A Gerdau teve lucro líquido ajustado de R$1,5 bilhão no segundo trimestre, 69,7% acima do registrado um ano antes e em linha com as estimativas do mercado, segundo relatório divulgado nesta terça-feira.
A companhia afirmou que seu conselho de administração aprovou dividendo de R$0,23 por ação e ainda cancelamento de quase 7 milhões de papeis preferenciais, sem redução do capital social.
A produtora de aços longos e planos teve resultado operacional medido pelo Ebitda ajustado de R$3,4 bilhões, valor 33,9% acima do observado no segundo trimestre de 2025. O valor ficou acima das estimativas de analistas, que esperavam, em média, Ebitda de R$3,2 bilhões, segundo dados compilados pela LSEG.
O desempenho foi impulsionado por mais um trimestre de forte resultado das operações da Gerdau na América do Norte, que tiveram um crescimento no Ebitda ajustado de 59% ante o segundo trimestre do ano passado enquanto no Brasil houve recuo de 19,6%.
A receita líquida da empresa ficou em R$17,9 bilhões, montante 2% superior ao observado um ano antes, e em linha com a estimativa de R$17,7 bilhões.
Segundo a companhia, apesar da produção de aço no Brasil ter crescido 10% no período, as vendas caíram 0,3%, pressionadas por recuo de 6,2% em planos enquanto produtos longos cresceram 2,3% na comercialização.
No mercado interno, as vendas da Gerdau caíram 4,3%, a 1,11 milhão de toneladas no segundo trimestre e as exportações saltaram 23%, para 239 mil toneladas.

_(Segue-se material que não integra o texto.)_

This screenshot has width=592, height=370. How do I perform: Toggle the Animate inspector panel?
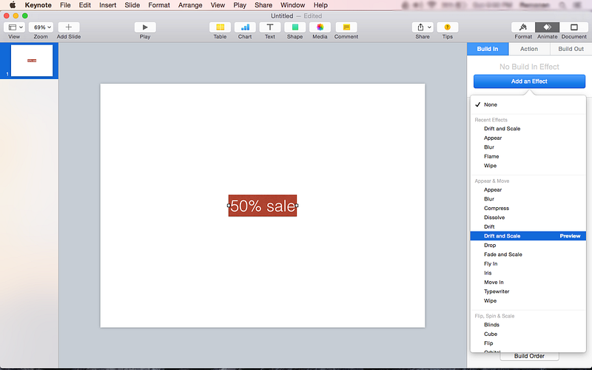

Já na América do Norte, a produção da Gerdau subiu 0,5%, mas as vendas cresceram 7,3%, atingindo volume de 1,35 milhão de toneladas, acima do vendido pela companhia no Brasil.
"A região continuou se beneficiando de um ambiente favorável de demanda, apoiado por segmentos estratégicos como energia renovável, data centers e manufatura", afirmou a Gerdau no balanço.
O grupo terminou o semestre com uma alavancagem financeira de 0,69 vez, abaixo do nível de 0,85 do final de junho de 2025.